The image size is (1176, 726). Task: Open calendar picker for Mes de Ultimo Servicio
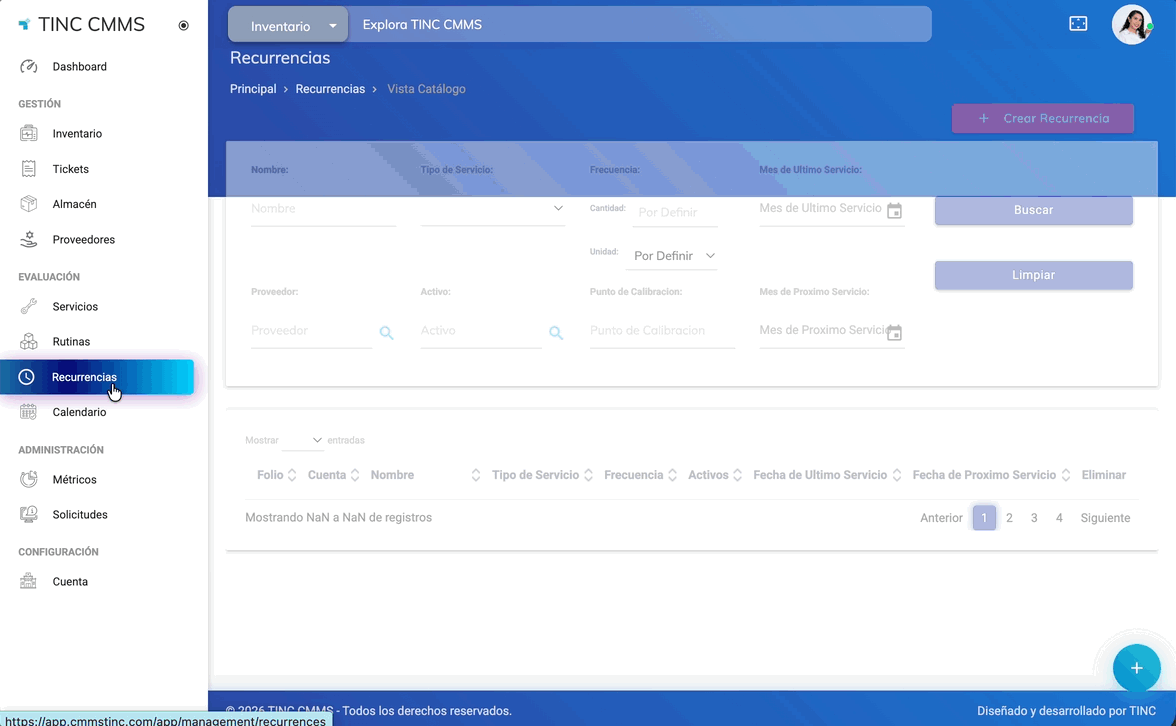pyautogui.click(x=895, y=211)
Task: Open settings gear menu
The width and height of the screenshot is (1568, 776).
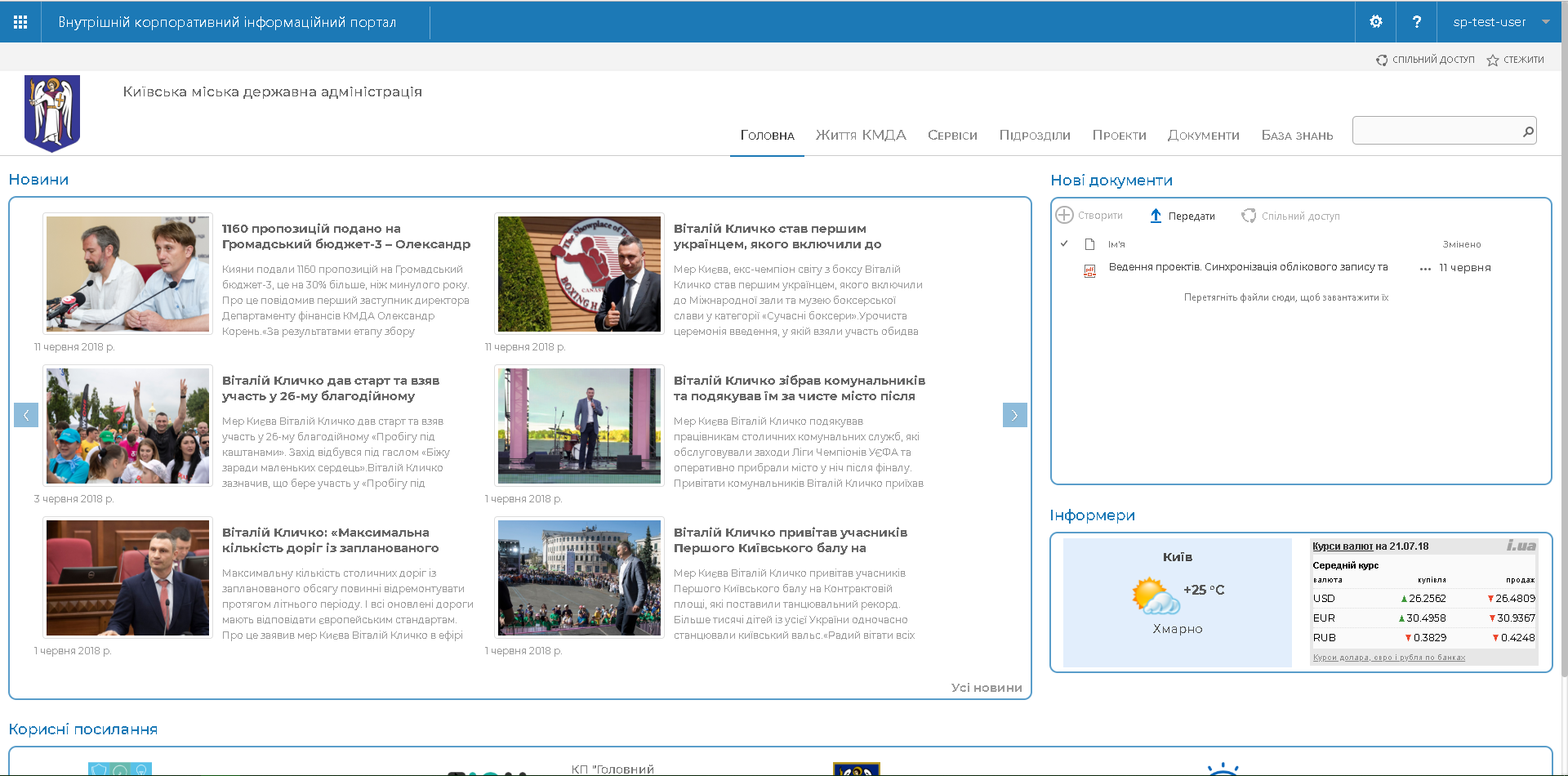Action: (x=1376, y=22)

--

◆ What you have to do
When a line carries an image, skip the image and repeat everything else above exactly as written.

◆ Written answer
The image size is (1176, 726). Task: Open calendar picker for Mes de Ultimo Servicio
pyautogui.click(x=895, y=211)
Task: Open settings gear menu
The width and height of the screenshot is (1568, 776).
Action: (x=1376, y=22)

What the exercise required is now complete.